If Phil(ip) Neville affects you like Night Nurse and hearing Jonathan Pearce hurts like a slap in the face, then listening to Test Match Special is akin to pouring warm honey into your ears.
On paper, a group of ageing middle class men wittering on for eight hours about a sport where very little can happen for five days straight doesn't sound like radio gold, however the BBC has turned it into an art form.
If you were to describe TMS to someone, you would most likely just say it was cricket commentary, which would be correct, but it's so much more than that. Yes, the action on the field is described ball by ball and the analysis is as deep as Kevin Pietersen's ego is big, but it's the moments in between the expected that make this programme so addictive. And that's because of the characters.
Over five days of radio you get to know the people you're listening to and instead of being blasted with a stream of information, you feel as though you're just in the company of friends.
This rag tail band are led by Jonathan Agnew, who serenely stitches everything together whilst the rest of the family bicker and play around him. Supremely calm, Agnew has a way of telling you everything that has happened and giving you his opinion on proceedings, without raising his voice or losing you in numbers; he must surely be considered one of Britain's top sports broadcasters.
The cast around him provide the colour, with ex-playing regulars Graeme Swann, Michael Vaughan and Phil Tufnell often the jokers. Tuffers easily supplies toe-curling anecdotes of his playing days, whilst Swann and Vaughan often bring what Adrian Chiles would no doubt label 'banter' to the table.

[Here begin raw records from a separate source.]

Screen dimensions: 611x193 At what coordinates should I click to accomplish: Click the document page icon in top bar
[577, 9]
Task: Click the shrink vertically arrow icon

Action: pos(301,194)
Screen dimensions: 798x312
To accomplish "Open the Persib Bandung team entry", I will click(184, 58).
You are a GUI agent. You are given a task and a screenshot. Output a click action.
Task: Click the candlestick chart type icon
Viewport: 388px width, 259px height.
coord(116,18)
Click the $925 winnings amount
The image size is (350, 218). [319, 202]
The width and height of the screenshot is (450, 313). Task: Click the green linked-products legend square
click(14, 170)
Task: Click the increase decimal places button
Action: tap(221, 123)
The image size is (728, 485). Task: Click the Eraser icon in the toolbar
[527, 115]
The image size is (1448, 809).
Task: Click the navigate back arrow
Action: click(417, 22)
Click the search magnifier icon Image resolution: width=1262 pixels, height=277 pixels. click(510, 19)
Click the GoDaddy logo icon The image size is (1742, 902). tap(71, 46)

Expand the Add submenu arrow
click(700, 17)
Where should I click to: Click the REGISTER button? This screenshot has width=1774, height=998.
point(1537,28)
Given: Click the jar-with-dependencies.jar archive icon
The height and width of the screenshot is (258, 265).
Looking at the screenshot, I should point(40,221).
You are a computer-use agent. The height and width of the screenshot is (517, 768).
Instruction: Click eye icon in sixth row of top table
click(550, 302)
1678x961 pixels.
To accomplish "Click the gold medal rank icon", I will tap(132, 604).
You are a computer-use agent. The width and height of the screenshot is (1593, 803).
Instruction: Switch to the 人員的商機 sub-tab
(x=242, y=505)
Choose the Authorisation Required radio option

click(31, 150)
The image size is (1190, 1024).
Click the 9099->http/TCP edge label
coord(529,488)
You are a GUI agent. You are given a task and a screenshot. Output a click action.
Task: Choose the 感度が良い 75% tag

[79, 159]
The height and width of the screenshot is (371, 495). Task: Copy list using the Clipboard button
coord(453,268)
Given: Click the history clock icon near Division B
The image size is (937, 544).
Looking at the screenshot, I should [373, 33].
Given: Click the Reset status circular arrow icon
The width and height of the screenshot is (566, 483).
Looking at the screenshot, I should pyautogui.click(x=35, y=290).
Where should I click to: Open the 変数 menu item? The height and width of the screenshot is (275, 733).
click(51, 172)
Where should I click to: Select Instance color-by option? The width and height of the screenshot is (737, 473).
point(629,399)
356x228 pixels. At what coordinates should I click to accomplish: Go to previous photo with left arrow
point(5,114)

Expert summarisers such as Simon Mann and Ed Smith (to name but a few), although just as jovial, provide the sharp analysis; there will be no claiming ignorance of the rules on lbw here, a la Alans Hansen and Shearer on the offside rule. There are also the statisticians, Andrew Samson and Malcolm Ashton, whom have an encyclopaedic knowledge of all test cricket through the years. The jesters will throw knowingly treacherous questions their way and are more often than not swatted away with casual intellect.
It is, however, the blessedly less media friendly Geoffrey Boycott who steals most of the radio static. He'd say, and he does almost hourly, that he's just telling it to you as it is and that's what he's paid for, but his no-nonsense approach is liberating in a modern broadcasting community petrified of opinion. Although often referring to his ability to play with a stick of rhubarb and comparing players to his wonderfully talented mother ('caught everything, bowled like Swann and batted like me', she was only overlooked by the England team when the selectors 'cocked up') in his description of play you always instantly understand the situation on the field.
Special mention must also go to the dapperly dressed (pastel chinos and classic Italian loafers can be assumed), Henry Blofeld. If you tuned in whilst Henry was in full flow, you could be forgiven for thinking you were listening to a Radio 4 nature programme. He will notify you instantly if a bird lands on the pitch and will describe the creature in immense detail. In fact, in Henry's book, the only thing that deserves more air time than a pigeon is a helicopter. Or a crane, come to think of it. Henry has a way of painting a picture with words and somehow manages to be endearing rather than patronising when he refers to absolutely everyone as his 'dear old thing'.
It's the interaction between these characters which brings joy to the listeners; for instance during the last test against Sri Lanka at Headingley, Michael Vaughan was almost overwhelmed that tourist Roshan Abeysinghe had taken his advice and tried a Yorkshire pudding at lunch. Sure, instances like this may crop up during other sporting commentary but only in this format can the topic be discussed for a full ten minutes while the rest of the team challenge Yorkshire's apparent reign over British regional delicacies.
Like most radio shows, there are also semi-regular segments that you look forward to cropping up. For TMS this is most likely awaiting the delivery of cake or pies to the studio. There aren't many live sporting broadcasts where, at times, you're wondering whether the commentator has had any Battenberg so far today; but somehow this seems more of an event than the cricket itself.
When all this is combined, one can easily forget that a cricket match is going on, but at the same time know exactly what the status of the match is. It is this that perhaps makes Test Match Special the pinnacle of sports broadcasting.